The Australian Catholic University released its annual report earlier this month, delivering the mother of all Hail Marys to stave off another year with a haemophilic balance sheet.
Saddled with a $35.7m deficit (of his own making), Vice Chancellor Zlatko Skrbis appears to have pulled off a mighty turnaround story worthy of a Netflix franchise: he’s cleared the losses, rebalanced the budget and handed down a respectable surplus of $38.3m. Not even Seabiscuit could pull off a comeback so sweet.
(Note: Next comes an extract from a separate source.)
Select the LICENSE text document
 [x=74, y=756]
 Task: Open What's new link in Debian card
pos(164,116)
Skrbis, in his usual blurb at the front of the report, attributed this stunning success to a jump in foreign student numbers. Their fees amounted to $121m – a 51.6 per cent increase on the previous year and clearly the motor-force behind the university’s $77.4m growth in total revenue.
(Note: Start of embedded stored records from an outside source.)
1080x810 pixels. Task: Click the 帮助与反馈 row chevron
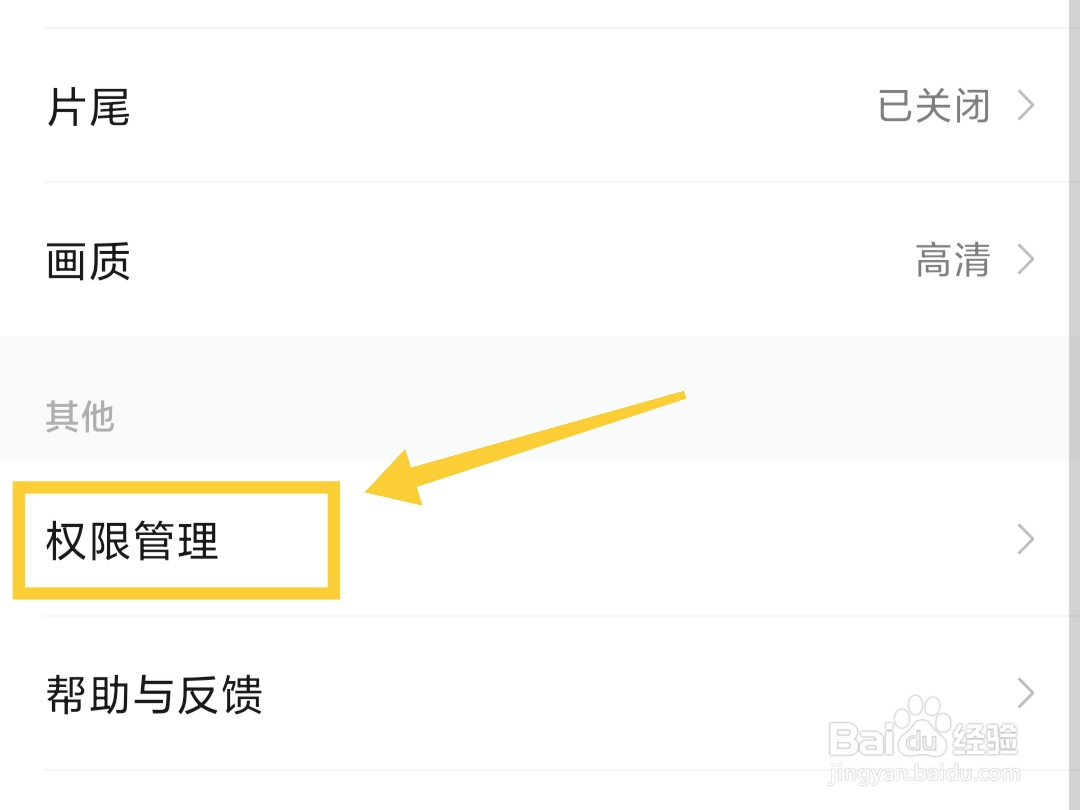(x=1025, y=694)
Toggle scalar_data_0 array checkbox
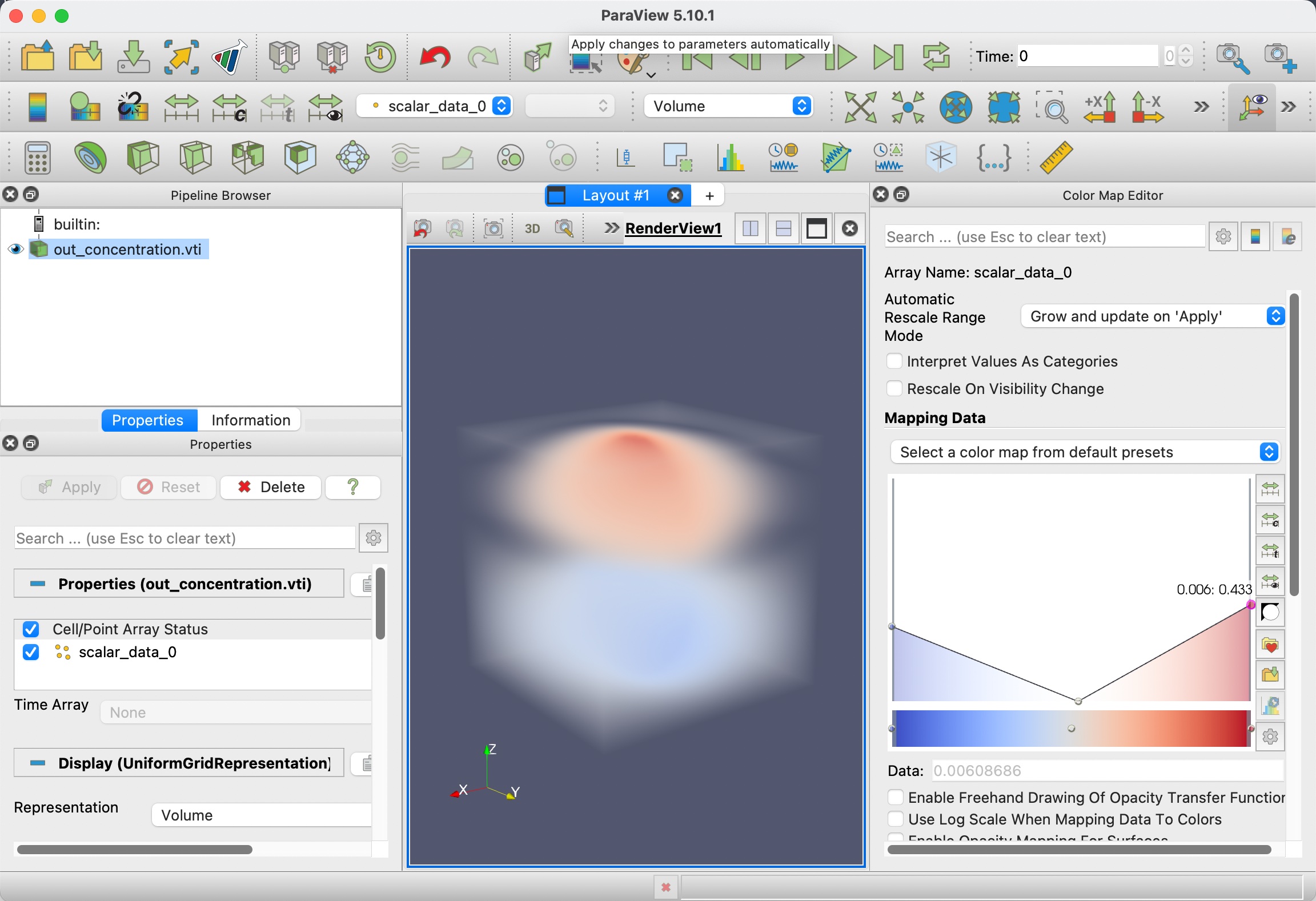 coord(31,652)
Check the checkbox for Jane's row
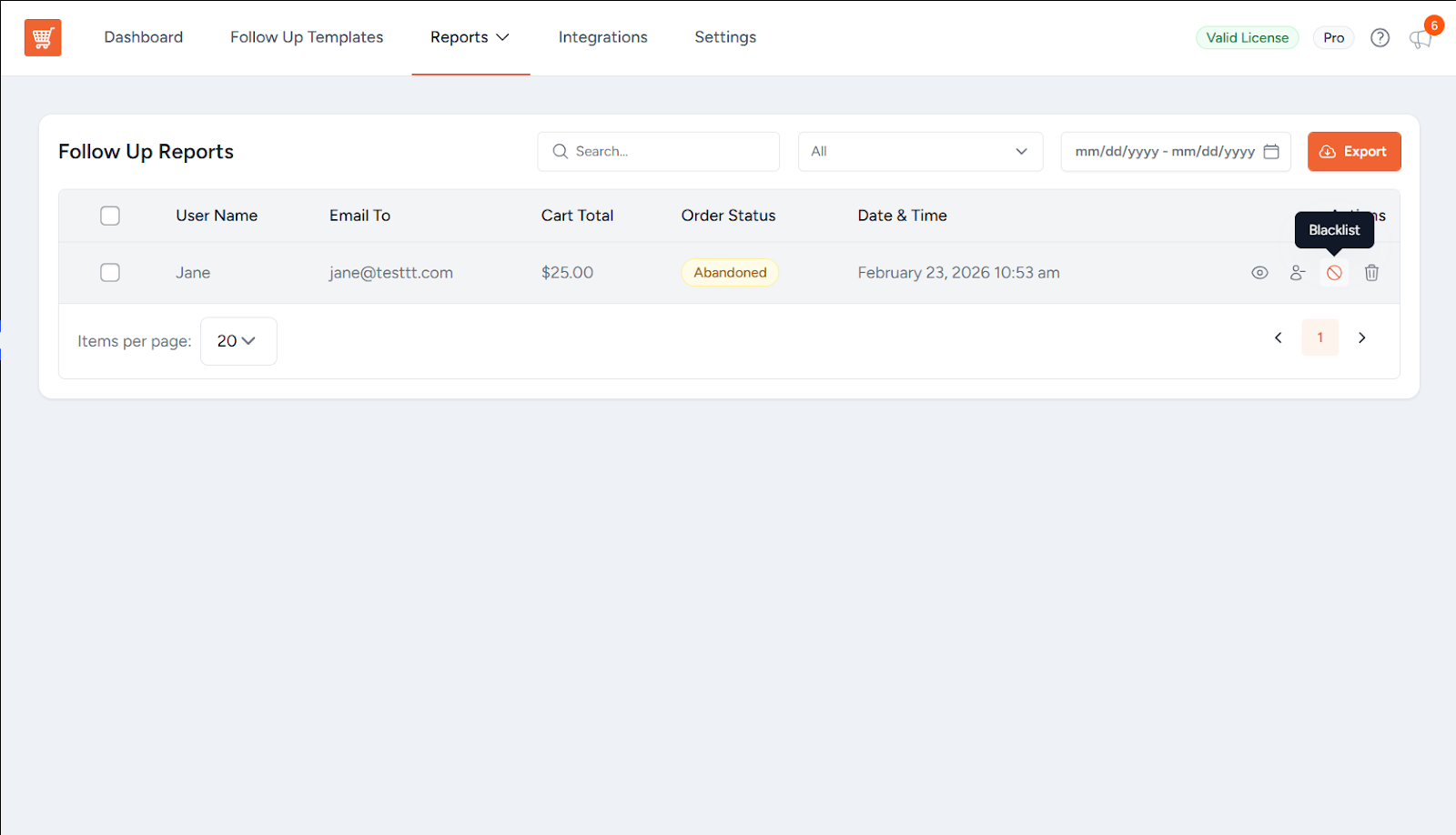Viewport: 1456px width, 835px height. coord(110,273)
“We attracted all-time high student enrolments, with international enrolments at historic levels, enriching our campus and classroom cultures, and contributing to our financial resilience,” Skrbis said.
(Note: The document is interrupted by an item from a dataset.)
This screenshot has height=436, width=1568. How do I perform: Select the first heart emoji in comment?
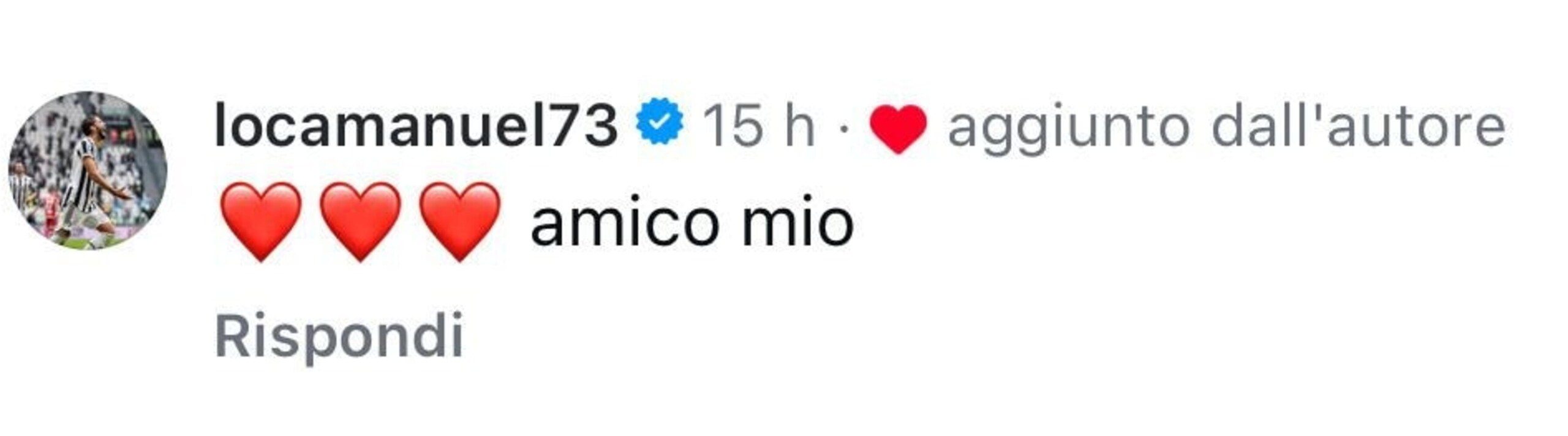(261, 222)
We’ll grant Skrbis some giddiness over his accomplishment, but pretending that international students – the most volatile cohort of enrolments across the university sector – are some kind of financial bulwark on the balance sheet is, frankly, delusional. There’s nothing safe about international student fees; you’d sooner rely on Ginger McKenna to bring you in the money.
To even suggest as much ignores the simple truth that foreign students are incredibly fickle. They stop turning up when visa fees are tweaked, when interest rates go up, when the government suddenly decides that everyone needs to significantly improve their English – or know all eight verses of Khe Sanh and recite Don Bradman’s batting average if they want a stamp in their passport at Kingsford Smith.
Or when the Albanese government moves to place an arbitrary cap on foreign student enrolments, as it attempted in parliament last year, and which Labor may yet try to reprise following its swaggering election victory and increased body count in the Senate.
Were that to happen, international enrolments at ACU would drop by approximately 945 places, risking about $25m in fees and the rump of that much-vaunted surplus that Skrbis keeps touting.
And that’s to say nothing of the $13.8m in spotters’ fees and commissions that ACU paid last year to offshore agents (of uncertain repute) for the service of finding kids on the international market to study at ACU.
In other words, melting down the family silver to lubricate a revenue stream that the government is unapologetically trying to curtail and, in lieu of a flat-out cap, has imposed Ministerial Direction 111 to drastically slow down visa screenings for incoming foreign students.
It may well be a short-lived surplus for Skrbis, but you can be sure, for now, the VC will cherish it.